Laying Out the Solution
By default, Windows workstations are set to register their address in DNS. (This check box is located on the DNS tab, which you access through TCP/IP Properties, Advanced TCP/IP Settings.) Those hundreds of errors in the Linux machine's DNS log file occurred because the workstations were trying to register with DNS as a dynamic DNS (DDNS) entry.

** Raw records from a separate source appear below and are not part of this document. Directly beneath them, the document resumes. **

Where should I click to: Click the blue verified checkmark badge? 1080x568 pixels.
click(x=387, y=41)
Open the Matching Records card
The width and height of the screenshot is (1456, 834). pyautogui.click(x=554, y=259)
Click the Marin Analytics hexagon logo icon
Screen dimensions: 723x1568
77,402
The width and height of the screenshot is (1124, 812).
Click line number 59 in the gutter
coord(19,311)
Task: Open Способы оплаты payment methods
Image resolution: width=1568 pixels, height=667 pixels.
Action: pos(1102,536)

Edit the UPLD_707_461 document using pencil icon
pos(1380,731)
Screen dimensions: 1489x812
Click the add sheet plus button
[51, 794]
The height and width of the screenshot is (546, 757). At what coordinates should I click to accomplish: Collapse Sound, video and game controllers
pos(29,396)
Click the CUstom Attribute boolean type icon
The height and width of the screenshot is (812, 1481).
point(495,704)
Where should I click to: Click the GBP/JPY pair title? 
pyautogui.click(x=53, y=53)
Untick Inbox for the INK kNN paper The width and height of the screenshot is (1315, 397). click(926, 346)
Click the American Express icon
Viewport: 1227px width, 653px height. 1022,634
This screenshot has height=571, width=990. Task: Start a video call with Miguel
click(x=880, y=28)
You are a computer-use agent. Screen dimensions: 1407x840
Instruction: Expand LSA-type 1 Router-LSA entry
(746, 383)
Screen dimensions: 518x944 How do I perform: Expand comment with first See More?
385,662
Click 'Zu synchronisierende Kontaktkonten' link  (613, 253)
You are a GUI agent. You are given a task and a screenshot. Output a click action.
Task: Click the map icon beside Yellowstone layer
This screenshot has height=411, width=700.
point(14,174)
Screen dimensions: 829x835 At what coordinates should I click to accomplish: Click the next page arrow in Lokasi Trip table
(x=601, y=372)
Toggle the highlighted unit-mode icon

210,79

Because the Linux box was set to use DNSSEC, the workstations' requests were blocked, thus polluting the log file and generating unnecessary network traffic.
My client was pleased that I was able to solve his problem in half a day. At this high-profile law firm, after all, time is money: The firm bills approximately $25,000 per hour, and the product it produces is words on paper. I might have saved the client upwards of $100,000 with my solution. And you can bet the firm's IT staff has gained a deeper understanding of Windows DNS security intricacies—particularly how DNSSEC works.